The Black Death, and the Hundred Years War between France and England, resulted in a falling population and the beginnings of anticlericalism. In the 15th and 16th centuries the Renaissance in Italy marked a new spirit of sceptical enquiry and the end of the medieval period.



 

Heraldry (Coats of Arms):

The Blazon (the description of a coat of arms in heraldic language) for

Harmsworth / Hemsworth is exactly as follows;

Colours:

·         Ar = argent/silver

·         Or = gold

·         Sa = sable/black

 

Saltire (Shield):

Fields are divided with the (Ar) sections top and bottom.

The other sections are (Or). 

A black leopard's face (Sa), there is no position for the leopard's face.

 

Crest:

A dexter arm embowed in armour grasping a sword transfixing a leopard's face (Sa). 

 

Motto:

"Manus haec inimica tyrannis"

meaning "This hand is an enemy to tyrants".

 

Rules of Heraldry:

 

Rule one is that colour should never appear on top of a colour nor metal on top of metal.

The exception is when a feature is described as ppr (which means in its proper colours).

For example a gold spur would not be allowed on a white or yellow background but a 'Boot spurred or' would be all right. 

As yellow and white represent gold and silver it would not be correct to place one on top of the other and it is even bad design to have them side by side without an intervening band of alternative colour.

Only one, not both may appear as mantling and the other colour will be the main colour of the shield excluding yellow or white.

 

Rule two is that only in Scottish heraldry is the motto place above the coat of arms and the person's name never forms part of the achievement.

So in your case the mantling would be "Black doubled or" (Black and yellow).

There are cases where the 'main colour' rule is not applied but in such cases the colour and metal are described in the blazon for that particular coat of arms.

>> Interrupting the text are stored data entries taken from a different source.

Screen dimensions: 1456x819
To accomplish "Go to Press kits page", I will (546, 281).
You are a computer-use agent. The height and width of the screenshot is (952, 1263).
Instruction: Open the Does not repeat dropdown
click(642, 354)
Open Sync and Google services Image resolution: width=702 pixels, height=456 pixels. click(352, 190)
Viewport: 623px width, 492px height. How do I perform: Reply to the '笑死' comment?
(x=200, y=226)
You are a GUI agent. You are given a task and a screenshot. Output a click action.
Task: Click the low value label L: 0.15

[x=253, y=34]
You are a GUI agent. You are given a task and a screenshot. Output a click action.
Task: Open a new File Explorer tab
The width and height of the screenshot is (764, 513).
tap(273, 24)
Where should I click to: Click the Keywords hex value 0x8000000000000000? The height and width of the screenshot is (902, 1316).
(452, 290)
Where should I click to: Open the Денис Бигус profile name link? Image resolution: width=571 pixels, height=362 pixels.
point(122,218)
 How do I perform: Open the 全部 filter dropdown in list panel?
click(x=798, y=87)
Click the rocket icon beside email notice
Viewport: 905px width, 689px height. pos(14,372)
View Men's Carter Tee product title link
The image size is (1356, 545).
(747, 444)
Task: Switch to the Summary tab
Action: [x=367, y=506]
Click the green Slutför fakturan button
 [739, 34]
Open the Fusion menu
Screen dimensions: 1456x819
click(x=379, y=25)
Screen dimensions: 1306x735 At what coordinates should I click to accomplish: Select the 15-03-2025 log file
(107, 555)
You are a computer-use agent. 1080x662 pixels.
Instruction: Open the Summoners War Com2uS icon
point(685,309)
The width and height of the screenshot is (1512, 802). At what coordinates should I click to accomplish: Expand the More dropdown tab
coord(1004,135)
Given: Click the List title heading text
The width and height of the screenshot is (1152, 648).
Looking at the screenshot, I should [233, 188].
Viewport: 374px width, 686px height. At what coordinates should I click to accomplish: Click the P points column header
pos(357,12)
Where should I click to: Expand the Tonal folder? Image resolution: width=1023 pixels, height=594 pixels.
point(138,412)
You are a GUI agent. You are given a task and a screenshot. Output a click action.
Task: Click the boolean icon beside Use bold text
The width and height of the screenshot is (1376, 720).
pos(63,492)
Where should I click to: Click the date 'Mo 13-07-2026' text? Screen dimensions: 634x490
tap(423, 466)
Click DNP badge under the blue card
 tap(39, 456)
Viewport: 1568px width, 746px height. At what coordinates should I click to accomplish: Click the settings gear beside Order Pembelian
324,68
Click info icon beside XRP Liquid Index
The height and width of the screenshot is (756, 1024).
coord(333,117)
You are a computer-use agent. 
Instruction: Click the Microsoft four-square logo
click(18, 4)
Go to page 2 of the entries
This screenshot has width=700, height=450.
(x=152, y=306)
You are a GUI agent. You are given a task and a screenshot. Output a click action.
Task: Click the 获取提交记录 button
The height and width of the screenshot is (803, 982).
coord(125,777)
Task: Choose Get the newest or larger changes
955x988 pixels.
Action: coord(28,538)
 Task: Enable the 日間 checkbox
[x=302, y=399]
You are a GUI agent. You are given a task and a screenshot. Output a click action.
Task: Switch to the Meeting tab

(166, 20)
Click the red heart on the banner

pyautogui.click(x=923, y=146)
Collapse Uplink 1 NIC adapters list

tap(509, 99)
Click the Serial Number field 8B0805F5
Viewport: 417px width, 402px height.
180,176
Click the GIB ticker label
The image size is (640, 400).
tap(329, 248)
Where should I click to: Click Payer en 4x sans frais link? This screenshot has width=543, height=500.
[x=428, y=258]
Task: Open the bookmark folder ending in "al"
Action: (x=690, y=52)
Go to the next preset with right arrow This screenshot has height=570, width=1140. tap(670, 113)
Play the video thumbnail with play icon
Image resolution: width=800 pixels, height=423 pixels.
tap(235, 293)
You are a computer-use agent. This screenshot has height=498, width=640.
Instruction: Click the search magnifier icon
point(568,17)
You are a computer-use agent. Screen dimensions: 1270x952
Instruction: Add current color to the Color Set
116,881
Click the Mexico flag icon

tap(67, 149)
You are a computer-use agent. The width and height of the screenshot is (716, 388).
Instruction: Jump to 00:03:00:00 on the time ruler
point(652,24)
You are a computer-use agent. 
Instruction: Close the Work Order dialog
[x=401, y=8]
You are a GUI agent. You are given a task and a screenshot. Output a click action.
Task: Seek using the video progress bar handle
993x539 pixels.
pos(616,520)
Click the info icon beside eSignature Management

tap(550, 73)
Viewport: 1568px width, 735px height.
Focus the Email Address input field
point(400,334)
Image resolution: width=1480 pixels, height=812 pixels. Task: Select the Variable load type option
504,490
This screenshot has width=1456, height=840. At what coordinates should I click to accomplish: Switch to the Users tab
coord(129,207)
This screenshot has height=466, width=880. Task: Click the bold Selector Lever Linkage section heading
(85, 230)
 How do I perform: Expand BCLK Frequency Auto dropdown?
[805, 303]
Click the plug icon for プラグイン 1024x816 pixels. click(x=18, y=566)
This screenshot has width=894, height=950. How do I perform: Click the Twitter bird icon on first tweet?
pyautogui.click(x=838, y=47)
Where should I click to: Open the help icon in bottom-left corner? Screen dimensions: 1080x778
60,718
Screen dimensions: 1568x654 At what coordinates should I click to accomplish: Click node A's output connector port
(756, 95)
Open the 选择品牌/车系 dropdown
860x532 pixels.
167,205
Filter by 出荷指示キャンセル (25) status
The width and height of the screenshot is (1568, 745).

Blazons are not open to any other interpretation.

The study of coats of arms worn for individual identification, and of the accessories of crests, badges, mottoes, and flags which accompanied them.
Its origins are military. Soldiers in armour and helmets could not easily be identified in battle and so the practice evolved of displaying a sign or device on the shield and on the linen surcoat worn over the armour (from which the terms 'coat-of-arms' and 'court armoury' derive).
The Crusaders may have worn the first heraldic designs, but their use became widespread in Europe in the 12th century. A similar system also emerged in Japan during the 12th century. By the 13th century heraldry had so developed that it had its own terminology, based on Old French.
Its colours are called 'tinctures' of which there are two metals--gold (or) and silver (argent)--and five colours--blue (azure), black (sable), green (vert), purple (purpure), and red (gules). In England heralds were formed into the College of Arms (1484).
Scotland has its Court of the Lord Lyon (1592).